## EXERCISE MATERIALS
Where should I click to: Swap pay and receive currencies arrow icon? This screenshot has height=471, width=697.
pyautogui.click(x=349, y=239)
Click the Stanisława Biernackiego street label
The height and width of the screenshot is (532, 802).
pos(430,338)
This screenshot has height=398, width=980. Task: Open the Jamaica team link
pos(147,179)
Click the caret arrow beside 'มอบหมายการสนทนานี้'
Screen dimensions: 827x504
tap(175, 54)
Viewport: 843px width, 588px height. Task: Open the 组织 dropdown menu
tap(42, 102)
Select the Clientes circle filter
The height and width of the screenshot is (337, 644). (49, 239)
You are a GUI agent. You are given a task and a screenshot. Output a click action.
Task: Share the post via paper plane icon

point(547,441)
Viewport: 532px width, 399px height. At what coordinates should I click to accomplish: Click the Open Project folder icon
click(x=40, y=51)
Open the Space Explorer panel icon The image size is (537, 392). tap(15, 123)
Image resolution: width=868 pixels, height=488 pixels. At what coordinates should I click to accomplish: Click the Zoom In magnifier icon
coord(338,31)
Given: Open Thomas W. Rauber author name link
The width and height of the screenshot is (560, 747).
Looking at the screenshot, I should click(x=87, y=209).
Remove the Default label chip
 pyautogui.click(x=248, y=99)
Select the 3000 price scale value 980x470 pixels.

## WRITTEN PROBLEM
Count the lines in the material above that contain the string "Viewport", and give only the number.

## EXPECTED ANSWER
2